In one of my favorite verses, Paul wrote that there are certain things we’re to focus on (Phil. 4:8). One of these is a slippery Greek word that I like to translate as honorable. The word has in it the meaning of holiness and nobility. Many years ago I read where someone described it as the experience of a worshiper entering a temple. It’s the feeling I have in my sanctuaries alone. It’s the feeling I need to cultivate throughout every day.
Of course, we live every moment in God’s presence though we often forget. This should be a great comfort, but for some it’s a terrible threat and it is so, unfortunately, because some members of my profession use it in that way.
It was a notion well established in the Ellis spiritual psyche. I recall my mother saying she wouldn’t go see a certain type of movie because she didn’t want Jesus to see her there if He decided to return midway through.
Even more sobering was the occasional evangelist who would troop through our church for the summer revivals and remind us that the judgment was going to be a time when our lives were played out on something like a great screen for all creation to witness. As a kid I was engaging in certain activities I didn’t want anyone knowing about, much less all of creation. It was vividly moving even though it constituted biblical malpractice.
Now I tread carefully here. An external standard has its place in our conduct. Not stealing, for example, because it breaks a commandment is a good reason not to steal. Not wanting to disappoint or hurt someone else is a good reason to live in a particular way. Having a code of conduct or a set of laws and standards can be a good motive. It just can’t be THE motive.
Ultimately I live in an honorable way because I’ve been transformed from within, not conformed from without. Grace is a much more powerful and permanent motive than law ever could be. Paul stated it starkly, “the letter kills, but the Spirit gives life.” So I’ll value and use the external braces while I strive to develop the inner strength.
Which brings us back to honor. I can and should walk through life with a constant sense of being in God’s presence. The world becomes His sanctuary, which it is of course. Every place becomes “thin” as I begin to sense to spiritual world pressing around me.
This sense that we’re walking through the sanctuary should affect all of our conduct, speech, and thinking. We can’t leave anything out. Living honorably means that I’m not going to use certain language, or engage in certain activities, or embrace certain thoughts and ways of thinking. In every area I can ask “would I do, say, or think _______ if I was in God’s sanctuary?” If the answer is no, then I shouldn’t do, say, or think that in my home, office, or anywhere else.
Embracing a standard often means risking being labeled prudish, puritanical, moralistic, and repressed. The world is much more comfortable with no standards at all. And failing to meet the standard invites a gleeful condemnation of “hypocrite!” And subsequently the implied or outright suggestion that because no one keeps the standards perfectly we should just get rid of all of them.
My failure to meet the standard is no reflection on the standard. God is still God, right is still right, and wrong is still wrong. And the fact that it’s sometimes hard to precisely define right and wrong doesn’t mean we should give up trying.
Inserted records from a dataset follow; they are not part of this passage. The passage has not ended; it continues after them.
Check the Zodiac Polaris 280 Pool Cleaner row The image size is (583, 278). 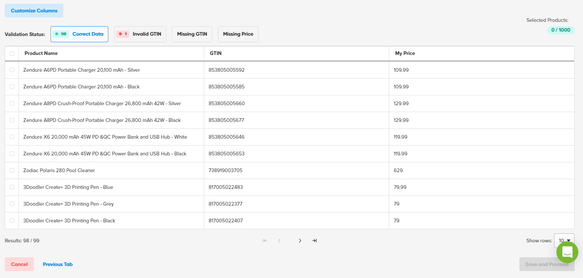[12, 170]
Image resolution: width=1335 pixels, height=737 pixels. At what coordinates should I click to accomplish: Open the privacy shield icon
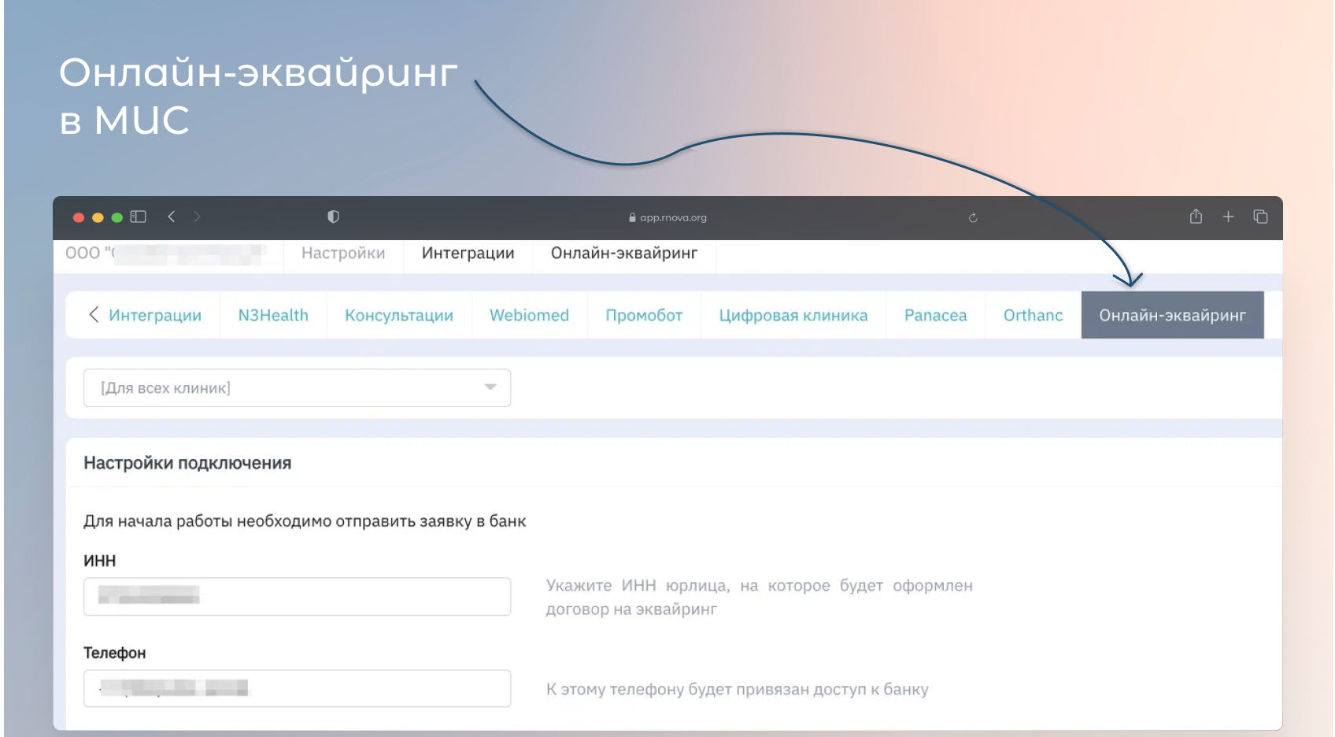[333, 217]
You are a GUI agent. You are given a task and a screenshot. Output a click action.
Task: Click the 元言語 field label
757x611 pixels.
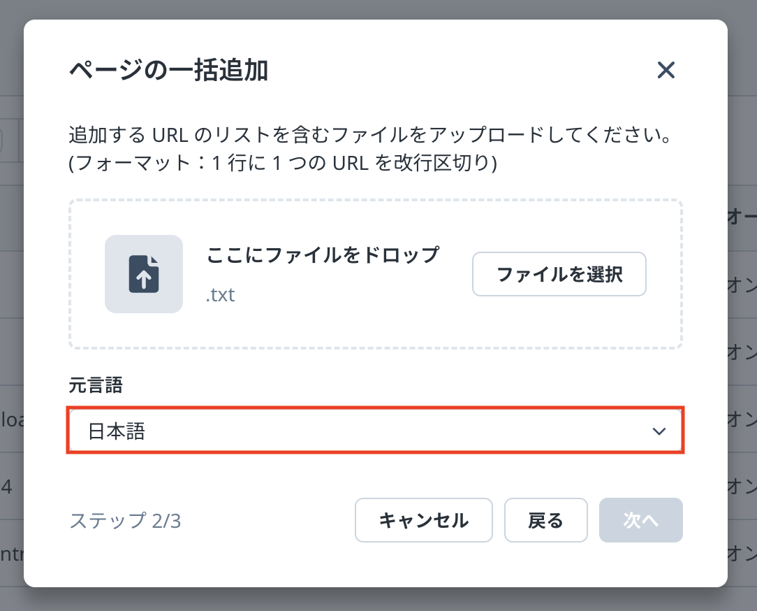[x=96, y=385]
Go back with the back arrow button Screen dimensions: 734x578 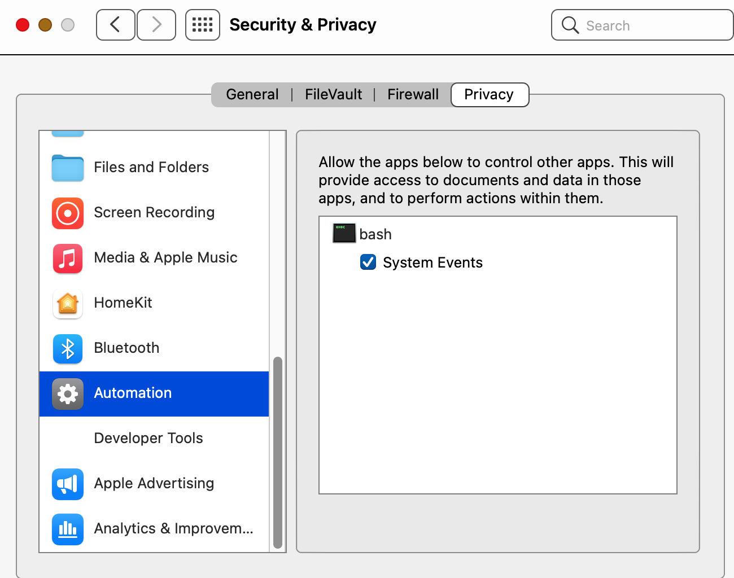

How different would our society be if we simply reintroduced the idea of honor? What would change if we all regularly asked ourselves “is this honorable?” I believe we’d have a lot less hatred, a lot more compassion, and a lot more peace. We’d be willing to listen better, and less urgent with our replies. We’d be more still and less rushed. All of this would happen because we’d become more aware of God’s wonderful presence.